The permanent collection is presented in 32 galleries and six courtyards.
Admission [edit]
The Honolulu Museum of Art occupies 3.2 acres (xiii,000 m2) most downtown Honolulu. The museum is open to the public Thursday through Sun. Admission is free to members, children 18 & under and for some events, simply otherwise a fee is charged. Gratuitous admission is offered to Hawai'i residents on the third Sun of the month from ten a.thousand. until six p.m.[eight] Guided tours are offered several times daily.
Hours [edit]
The museum is open: Thursday 10 am - 6 pm, Fri 10 am - ix pm, Sat 10 am - 9 pm, Lord's day ten am - 6 pm. Closed Monday - Wednesday.
Doris Duke Theatre [edit]
The Doris Duke Theatre at the museum seats 280. It hosts movies, concerts, lectures, and presentations.
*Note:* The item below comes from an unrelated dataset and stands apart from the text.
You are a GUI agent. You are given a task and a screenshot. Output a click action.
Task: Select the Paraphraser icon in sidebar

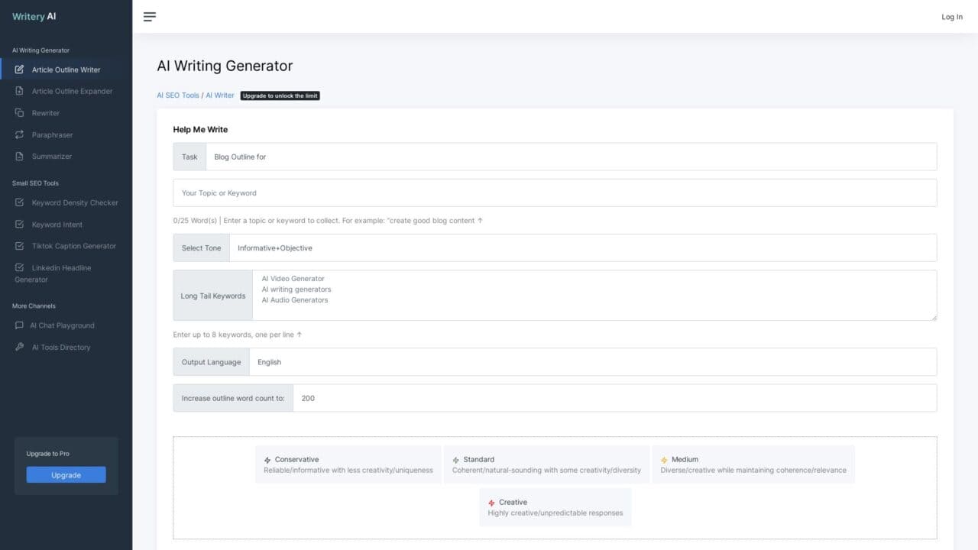[x=18, y=134]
Robert Allerton Art Library [edit]
In 1927, the Research Library opened with 500 books. In 1955, it was expanded and named for Robert Allerton. The collection includes 45,000 books and periodicals, biographical files on artists, and sale catalogues dating to the first of the 20th century. The library is a non-circulating research facility with a reading room open to the public.[9]
Honolulu Museum of Art Schoolhouse [edit]
Teaching has been at the core of the Honolulu Museum of Art'south mission since it opened in 1927. Today the museum serves more than 40,000 children and adults annually through complimentary school tours, classes and workshops, outreach programs, activity-filled free museum days, gratuitous lectures, and other special programming held throughout the twelvemonth.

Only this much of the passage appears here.